Fearing for their lives, fleeing dangerous situations, her clients come to her when they need to vanish completely—to assume a new identity and establish a new life somewhere they won’t be found. …

… Jane finds a young woman fresh from LA with a whole lot of trouble behind her. After she cheated on her boyfriend, he dragged her to the home of the offending man and made her watch as he killed him. She testified against the boyfriend, but a bribed jury acquitted him, and now he’s free and trying to find and kill her.

Jane agrees to help, and it soon becomes clear that outsmarting the murderous boyfriend is not beyond Jane’s skills. But the boyfriend has some new friends: members of a Russian organized crime brotherhood.

When they learn that Sara is traveling with a tall, dark-haired woman who disappears people, the Russians become increasingly interested in helping the boyfriend find the duo. They’ve heard rumors that such a woman existed—and believe that, if forcibly extracted, the knowledge she has of past clients could be worth millions.  

He does plan a 10th book to be called The Tree of Life and Flowers (2026).

“I See You’ve Called in Dead” by John Kenney

Mixed feelings.

I downloaded “I See You’ve Called in Dead” (2025) for the intriguing premise:

Obituary writer Bud Stanley is semi-depressed. One night he gets drunk and posts his own obituary.

His company assumes he is dead and removes him from their employees list.

Turning up at work, the computer won’t let them fire Bud because he’s technically dead in their system. 😀

Catch-22.

I love it.

And there is a lot of humour. I laughed out loud more than once.

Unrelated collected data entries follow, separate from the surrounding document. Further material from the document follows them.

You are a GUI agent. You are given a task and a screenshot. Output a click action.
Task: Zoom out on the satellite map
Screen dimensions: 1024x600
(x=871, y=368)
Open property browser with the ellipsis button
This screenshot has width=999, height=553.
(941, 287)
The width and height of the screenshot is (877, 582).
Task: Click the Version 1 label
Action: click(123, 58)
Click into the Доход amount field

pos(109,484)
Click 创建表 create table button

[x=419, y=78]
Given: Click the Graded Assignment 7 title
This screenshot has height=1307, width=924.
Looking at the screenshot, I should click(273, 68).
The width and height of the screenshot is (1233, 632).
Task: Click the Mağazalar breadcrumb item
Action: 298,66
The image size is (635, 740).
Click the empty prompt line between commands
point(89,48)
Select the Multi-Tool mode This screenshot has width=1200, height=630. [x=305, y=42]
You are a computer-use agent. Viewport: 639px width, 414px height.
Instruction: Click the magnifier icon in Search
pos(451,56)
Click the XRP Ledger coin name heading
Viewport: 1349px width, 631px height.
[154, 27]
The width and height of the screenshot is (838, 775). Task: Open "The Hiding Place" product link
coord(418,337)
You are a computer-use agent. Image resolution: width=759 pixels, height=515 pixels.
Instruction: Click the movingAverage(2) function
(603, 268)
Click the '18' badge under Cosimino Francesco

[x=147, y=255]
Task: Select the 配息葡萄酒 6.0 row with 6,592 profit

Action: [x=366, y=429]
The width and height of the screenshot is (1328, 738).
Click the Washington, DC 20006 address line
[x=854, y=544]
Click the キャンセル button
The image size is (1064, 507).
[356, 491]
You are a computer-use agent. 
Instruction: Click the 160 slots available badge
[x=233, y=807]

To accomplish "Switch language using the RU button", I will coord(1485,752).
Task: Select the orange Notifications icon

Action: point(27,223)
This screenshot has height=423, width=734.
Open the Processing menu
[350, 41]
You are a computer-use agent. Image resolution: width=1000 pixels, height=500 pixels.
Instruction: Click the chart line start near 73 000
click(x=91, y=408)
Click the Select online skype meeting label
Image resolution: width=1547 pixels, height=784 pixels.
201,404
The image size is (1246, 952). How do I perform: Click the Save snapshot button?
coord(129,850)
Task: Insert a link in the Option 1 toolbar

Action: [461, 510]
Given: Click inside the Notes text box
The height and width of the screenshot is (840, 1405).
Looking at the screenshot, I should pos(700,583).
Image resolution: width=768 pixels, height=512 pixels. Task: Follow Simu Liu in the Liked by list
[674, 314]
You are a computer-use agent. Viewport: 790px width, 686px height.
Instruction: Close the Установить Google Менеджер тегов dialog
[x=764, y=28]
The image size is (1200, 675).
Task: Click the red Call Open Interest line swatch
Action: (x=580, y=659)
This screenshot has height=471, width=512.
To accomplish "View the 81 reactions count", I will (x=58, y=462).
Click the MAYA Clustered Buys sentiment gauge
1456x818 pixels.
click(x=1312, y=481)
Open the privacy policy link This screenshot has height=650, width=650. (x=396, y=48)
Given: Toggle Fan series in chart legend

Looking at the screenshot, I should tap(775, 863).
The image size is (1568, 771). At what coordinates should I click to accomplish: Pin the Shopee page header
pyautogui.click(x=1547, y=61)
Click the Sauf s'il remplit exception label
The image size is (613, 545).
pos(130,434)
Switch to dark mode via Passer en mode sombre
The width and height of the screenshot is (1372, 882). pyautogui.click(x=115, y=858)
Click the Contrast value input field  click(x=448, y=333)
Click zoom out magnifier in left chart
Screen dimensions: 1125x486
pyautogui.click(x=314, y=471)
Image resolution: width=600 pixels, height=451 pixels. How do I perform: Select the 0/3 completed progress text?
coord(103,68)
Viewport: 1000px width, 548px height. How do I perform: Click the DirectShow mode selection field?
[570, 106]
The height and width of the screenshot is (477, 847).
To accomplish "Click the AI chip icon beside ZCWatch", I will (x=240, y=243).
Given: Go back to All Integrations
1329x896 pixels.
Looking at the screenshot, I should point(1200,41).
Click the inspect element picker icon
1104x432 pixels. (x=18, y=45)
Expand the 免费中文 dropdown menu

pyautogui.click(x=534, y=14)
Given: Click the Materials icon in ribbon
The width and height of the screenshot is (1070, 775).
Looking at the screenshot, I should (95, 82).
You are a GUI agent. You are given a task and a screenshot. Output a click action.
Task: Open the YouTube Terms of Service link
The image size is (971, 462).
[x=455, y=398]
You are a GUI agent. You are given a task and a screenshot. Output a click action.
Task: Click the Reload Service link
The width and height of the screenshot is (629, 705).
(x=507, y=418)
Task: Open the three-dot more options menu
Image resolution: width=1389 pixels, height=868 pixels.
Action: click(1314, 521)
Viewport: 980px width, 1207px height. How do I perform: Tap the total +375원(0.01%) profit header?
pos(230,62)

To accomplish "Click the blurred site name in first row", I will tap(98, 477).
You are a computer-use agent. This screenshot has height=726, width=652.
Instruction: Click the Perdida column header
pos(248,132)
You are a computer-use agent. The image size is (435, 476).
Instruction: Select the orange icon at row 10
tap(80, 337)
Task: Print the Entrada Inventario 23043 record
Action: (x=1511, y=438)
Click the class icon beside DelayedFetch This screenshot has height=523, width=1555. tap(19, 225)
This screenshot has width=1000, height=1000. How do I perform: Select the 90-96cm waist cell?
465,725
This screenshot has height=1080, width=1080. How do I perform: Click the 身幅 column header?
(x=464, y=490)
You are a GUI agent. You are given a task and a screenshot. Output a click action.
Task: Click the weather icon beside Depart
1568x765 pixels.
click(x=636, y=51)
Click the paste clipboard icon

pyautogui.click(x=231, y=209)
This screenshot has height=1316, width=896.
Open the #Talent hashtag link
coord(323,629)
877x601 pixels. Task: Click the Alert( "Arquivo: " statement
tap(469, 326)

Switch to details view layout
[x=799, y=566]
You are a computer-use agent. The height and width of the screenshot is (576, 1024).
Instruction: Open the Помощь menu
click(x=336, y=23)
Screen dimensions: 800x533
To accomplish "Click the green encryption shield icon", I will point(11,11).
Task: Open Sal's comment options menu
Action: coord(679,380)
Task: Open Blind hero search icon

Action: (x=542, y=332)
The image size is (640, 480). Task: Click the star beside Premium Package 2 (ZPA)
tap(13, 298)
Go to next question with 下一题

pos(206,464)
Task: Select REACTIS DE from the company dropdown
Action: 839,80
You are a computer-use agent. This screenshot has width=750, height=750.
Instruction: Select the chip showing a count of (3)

Thurber Prize-winner and New York Times bestselling author John Kenney tells a funny, touching story about life and death, about the search for meaning, about finding and never letting go of the preciousness of life.

Suspended from work, Bud meets a woman and they start attending wakes and funerals of strangers.

There are some interesting philosophical discussions about the meaning of life. Important.

Two additional characters really appeal: Leo, a neighbour’s son, and Bud’s best friend Tim.

So … plenty of good content. But ultimately I’m not sure I can call this book a success. I nearly quit several times.

Detective Aunty by Uzma Jalaluddin

Great title for a cozy mystery.

It kept me going right to the end. Never sure of which suspect was the real killer.

Uzma Jalaluddin is a Canadian writer and teacher. She also writes a column for the Toronto Star.

This one is an Agatha Christie set in the South Asian Muslim immigrant community.

When her grown daughter is suspected of murder, a charming and tenacious widow digs into the case to unmask the real killer in this twisty, page-turning whodunnit …

Sana, phones to say that she’s been arrested for killing the unpopular landlord of her clothing boutique.

Determined to help her child, Kausar heads to Toronto for the first time in nearly twenty years. …

With the help of some old friends and her plucky teenage granddaughter, Kausar digs into the investigation to uncover the truth.

Because who better to pry answers from unwilling suspects than a meddlesome aunty?

But even Kausar can’t predict the secrets, lies, and betrayals she finds along the way…

5-STAR REVIEW: DETECTIVE AUNTY by Uzma Jalaluddin

Themes included murder, affairs, fraud, pyramid schemes, theft, racism, gentrification.